In 1994, the Criminal Justice and Order Act made it illegal for public gatherings around “amplified music which is wholly predominantly characterised by the emission of a succession of repetitive beats”. Beats follows the story of Johnno McCreadie, a teenager living in the small Scottish town of Livingstone at the time of the Act. It seems slightly self-indulgent to be spending time and words thinking about a show which we’re not sharing now (and thinking anyone is in the slightest bit interested), but I’ve found huge comfort in discovering that part of the story we would be telling transcends into this time.
I have a lot of friends who are not interested in theatre at all, and I get the most joy making work which they love, if I can get them there. I think this is what drives me to want to tell stories that are relatable and accessible, and with Beats this manifested itself in inviting the audience into a piece they experience as well as watch. Told by one (amazing and talented, may I say) performer, Danny Parker, who embodies and shows a range of characters in, or related to, Johnno’s life and his relationship with the law. But he is not alone in his performance. He performs alongside a live DJ throughout (Hamish Tyler), live visuals (Jack Dobson) and lighting responding and operated live (Freddy Sherwood). He also asks the audience, in this experience, to be part of the story, to imagine, “which is just as well, because nobody can arrest your imagination. Yet”.
Through having a live DJ and soundtrack underscoring the entire show, Kieran’s play gives the audience no choice but to rebel against the Act, and join together in experiencing the music, the ‘living pulse’. We performed Beats in one of Durham’s very questionable nightclubs and I hope the play left the audience wanting to dance. I hope we’ll get to do the show again and when we do, I want to leave the audience in an environment where they can continue the experience together, into the night.
I miss theatre deeply, but personally (shoot me), I don’t miss it any more than being out and dancing with my friends, or laughing, or chatting total shit. It is the shared experience – a collection of people, doing something at the same time, together, that I truly miss. Music was central to Beats, and listening to music is one way that I have managed to feel, just a bit, connected. Even if we are physically alone we still have the capacity for shared experience. It’s not the same as bringing the show to you, sitting in the theatre together and sharing a story, there is no capacity to hug each other and have a pint together after. Beats explores the freedom of hearts and minds to gather in public spaces, and right now we can’t do that. But, in sharing our playlist with you, I hope you get a flavour of what Beats is, and are able to feel a connection in some small way in the knowledge that someone, somewhere, might be listening to the same music as you.
Click here for the Spotify playlist
In Beats, on the way to the rave, listening to “flutter” D-Man explains how “Autechre, what they did yah, was they recorded this track where no bars contain identical beats. This track has no, by definition no repetitive beats. You could have a big fuck off party and listen to nothing but this track and they’d have to let ya!
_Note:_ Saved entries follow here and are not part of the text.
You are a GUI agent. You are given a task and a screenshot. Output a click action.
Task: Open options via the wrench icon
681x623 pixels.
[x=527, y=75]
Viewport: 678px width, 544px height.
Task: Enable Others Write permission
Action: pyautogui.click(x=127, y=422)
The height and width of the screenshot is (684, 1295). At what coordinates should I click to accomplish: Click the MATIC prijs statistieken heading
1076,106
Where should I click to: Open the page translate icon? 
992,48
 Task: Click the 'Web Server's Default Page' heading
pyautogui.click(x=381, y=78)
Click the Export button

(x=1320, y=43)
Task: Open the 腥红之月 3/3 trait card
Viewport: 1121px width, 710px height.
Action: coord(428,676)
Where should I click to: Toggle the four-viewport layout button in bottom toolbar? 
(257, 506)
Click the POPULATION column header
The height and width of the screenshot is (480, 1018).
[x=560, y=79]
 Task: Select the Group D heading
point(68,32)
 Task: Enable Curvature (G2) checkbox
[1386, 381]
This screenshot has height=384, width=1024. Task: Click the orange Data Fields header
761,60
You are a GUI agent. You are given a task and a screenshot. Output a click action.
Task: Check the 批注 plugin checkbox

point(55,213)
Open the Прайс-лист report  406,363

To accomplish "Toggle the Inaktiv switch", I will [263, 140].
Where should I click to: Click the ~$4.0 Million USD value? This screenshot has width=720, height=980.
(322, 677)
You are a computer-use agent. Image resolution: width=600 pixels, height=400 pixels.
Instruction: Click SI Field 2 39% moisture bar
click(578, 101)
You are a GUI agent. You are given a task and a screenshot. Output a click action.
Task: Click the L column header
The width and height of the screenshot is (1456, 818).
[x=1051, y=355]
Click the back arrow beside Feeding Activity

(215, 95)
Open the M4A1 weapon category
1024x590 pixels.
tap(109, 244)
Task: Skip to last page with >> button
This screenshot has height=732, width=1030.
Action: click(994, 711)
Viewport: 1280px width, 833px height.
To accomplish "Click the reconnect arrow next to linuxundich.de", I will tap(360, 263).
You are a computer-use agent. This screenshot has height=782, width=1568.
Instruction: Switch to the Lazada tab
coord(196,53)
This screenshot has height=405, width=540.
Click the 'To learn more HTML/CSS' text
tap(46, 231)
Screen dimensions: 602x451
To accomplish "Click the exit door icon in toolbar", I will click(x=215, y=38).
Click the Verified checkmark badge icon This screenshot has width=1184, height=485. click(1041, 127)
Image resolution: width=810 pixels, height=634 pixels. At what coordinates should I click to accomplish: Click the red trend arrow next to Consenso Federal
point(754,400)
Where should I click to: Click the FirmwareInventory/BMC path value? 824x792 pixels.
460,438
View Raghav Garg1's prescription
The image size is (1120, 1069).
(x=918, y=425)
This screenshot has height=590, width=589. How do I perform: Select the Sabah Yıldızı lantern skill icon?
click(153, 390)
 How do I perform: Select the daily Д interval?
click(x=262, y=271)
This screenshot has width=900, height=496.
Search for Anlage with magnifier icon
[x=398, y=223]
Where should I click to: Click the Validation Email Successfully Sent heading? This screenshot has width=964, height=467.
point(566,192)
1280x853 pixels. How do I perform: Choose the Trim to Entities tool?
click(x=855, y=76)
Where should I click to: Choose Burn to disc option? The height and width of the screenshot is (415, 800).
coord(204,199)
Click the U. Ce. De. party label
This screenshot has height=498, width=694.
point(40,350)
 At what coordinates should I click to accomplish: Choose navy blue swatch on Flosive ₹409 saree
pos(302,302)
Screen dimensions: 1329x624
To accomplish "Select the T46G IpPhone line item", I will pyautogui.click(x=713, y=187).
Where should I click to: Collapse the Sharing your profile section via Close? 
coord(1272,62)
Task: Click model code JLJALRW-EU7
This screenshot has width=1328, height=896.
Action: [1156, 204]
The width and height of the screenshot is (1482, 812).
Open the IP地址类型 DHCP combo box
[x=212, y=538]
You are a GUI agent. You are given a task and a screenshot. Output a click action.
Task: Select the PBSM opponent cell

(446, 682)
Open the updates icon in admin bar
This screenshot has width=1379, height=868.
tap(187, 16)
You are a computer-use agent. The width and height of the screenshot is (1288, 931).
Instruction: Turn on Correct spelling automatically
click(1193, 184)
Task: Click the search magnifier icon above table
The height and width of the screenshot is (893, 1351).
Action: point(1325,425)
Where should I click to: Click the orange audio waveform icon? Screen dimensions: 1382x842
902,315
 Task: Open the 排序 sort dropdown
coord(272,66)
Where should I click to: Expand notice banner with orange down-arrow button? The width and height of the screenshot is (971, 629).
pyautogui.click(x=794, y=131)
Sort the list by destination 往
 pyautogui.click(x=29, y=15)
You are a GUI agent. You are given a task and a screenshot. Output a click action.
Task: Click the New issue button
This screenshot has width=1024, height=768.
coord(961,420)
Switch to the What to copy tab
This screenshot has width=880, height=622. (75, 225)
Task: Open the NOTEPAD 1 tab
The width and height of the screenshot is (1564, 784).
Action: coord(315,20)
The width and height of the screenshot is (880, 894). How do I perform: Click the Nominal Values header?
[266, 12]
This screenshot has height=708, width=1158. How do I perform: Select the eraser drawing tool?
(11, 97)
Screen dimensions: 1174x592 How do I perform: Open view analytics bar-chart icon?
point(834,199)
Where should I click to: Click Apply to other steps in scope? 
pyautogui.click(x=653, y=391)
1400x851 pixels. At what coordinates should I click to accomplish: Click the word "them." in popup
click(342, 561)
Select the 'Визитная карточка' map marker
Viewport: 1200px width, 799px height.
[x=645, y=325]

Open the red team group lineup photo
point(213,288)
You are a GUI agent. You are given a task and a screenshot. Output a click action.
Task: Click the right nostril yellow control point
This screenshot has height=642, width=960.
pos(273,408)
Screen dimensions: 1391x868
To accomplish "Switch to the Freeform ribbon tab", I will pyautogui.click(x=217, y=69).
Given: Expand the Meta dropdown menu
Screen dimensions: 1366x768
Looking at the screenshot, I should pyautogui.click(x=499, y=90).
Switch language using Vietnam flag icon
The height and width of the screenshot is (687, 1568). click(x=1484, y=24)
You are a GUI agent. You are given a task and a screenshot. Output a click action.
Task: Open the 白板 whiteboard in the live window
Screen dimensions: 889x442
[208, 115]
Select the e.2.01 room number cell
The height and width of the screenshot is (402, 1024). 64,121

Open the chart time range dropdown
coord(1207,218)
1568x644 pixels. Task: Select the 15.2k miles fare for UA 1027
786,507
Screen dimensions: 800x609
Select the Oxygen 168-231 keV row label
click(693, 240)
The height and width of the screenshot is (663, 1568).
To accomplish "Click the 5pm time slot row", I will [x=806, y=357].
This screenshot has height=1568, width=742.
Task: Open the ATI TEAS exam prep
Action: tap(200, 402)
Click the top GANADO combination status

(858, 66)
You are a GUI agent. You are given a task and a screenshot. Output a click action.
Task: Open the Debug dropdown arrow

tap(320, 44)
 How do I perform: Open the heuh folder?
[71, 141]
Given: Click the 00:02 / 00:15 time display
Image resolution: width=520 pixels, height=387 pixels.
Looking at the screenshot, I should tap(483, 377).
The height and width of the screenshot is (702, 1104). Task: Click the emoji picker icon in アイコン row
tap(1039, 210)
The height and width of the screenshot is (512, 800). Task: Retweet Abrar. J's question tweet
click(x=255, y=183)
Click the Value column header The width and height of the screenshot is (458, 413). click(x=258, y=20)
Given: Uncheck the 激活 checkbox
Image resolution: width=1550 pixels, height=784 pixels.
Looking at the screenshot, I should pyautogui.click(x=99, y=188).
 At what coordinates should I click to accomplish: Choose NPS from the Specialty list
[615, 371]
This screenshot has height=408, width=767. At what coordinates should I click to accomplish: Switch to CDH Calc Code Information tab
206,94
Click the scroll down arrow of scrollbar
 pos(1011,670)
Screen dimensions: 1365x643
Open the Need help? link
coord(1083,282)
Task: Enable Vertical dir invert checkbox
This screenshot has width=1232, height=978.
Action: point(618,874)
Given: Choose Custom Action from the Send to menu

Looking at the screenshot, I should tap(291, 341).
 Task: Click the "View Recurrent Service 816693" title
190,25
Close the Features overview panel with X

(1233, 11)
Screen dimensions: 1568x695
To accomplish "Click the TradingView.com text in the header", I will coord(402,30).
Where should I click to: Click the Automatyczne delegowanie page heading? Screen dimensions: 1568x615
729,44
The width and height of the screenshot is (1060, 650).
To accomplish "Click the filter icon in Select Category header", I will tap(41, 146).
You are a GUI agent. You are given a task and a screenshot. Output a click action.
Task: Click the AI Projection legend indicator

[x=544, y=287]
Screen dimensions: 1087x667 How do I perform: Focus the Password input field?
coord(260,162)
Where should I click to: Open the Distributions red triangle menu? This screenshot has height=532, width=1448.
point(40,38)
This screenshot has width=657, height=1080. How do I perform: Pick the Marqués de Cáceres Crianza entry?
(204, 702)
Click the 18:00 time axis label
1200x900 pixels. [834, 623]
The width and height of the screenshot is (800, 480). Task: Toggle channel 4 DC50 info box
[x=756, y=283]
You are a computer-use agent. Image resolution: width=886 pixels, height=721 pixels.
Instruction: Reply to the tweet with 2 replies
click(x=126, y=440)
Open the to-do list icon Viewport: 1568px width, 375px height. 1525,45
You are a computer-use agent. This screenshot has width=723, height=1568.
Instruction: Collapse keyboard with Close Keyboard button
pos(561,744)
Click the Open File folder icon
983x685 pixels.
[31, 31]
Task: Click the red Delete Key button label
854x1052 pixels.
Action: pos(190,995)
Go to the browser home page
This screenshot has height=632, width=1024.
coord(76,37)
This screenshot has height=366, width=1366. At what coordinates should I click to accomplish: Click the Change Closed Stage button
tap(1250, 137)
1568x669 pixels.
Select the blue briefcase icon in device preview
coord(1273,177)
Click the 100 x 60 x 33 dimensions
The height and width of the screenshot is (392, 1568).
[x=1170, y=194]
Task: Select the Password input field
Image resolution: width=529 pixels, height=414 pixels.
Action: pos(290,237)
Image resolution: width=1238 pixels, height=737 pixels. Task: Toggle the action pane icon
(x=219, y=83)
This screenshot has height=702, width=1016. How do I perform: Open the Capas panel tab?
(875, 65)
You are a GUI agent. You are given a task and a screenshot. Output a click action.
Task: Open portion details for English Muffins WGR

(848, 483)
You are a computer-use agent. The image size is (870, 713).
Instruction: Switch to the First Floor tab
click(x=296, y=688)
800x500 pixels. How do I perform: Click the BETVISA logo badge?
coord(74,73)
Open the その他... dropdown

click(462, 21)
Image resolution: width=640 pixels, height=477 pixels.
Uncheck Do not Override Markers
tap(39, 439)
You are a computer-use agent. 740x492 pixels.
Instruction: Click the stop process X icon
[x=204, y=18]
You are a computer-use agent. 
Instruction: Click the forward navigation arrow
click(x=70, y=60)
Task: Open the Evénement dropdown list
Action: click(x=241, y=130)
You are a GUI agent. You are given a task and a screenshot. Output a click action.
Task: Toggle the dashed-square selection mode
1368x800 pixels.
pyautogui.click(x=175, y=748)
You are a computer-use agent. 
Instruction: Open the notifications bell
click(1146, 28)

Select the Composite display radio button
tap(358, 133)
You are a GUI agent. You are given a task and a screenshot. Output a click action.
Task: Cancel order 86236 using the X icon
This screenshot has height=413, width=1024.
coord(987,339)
It’d be totally fucking legal and they’d have to fucking let ya”. I am absolutely gutted that we aren’t able to bring Beats to NSDF this year, I’m sad not to remount Beats for the Roundabout (which is my favourite venue ever), I’m sad not to see everyone's amazing work and I miss the connection and opportunities that NSDF brings. Yet this is something so much larger than us, and there are some absolutely heartbreaking and awful things happening (which words seem almost futile for). So I hope I can spend more time to reflect on what Beats tells us about connection, what Autechre did with flutter, and to try and find ways to have some connection, even when it seems like we can’t. This week, through NSDF online, I have found a piece of that.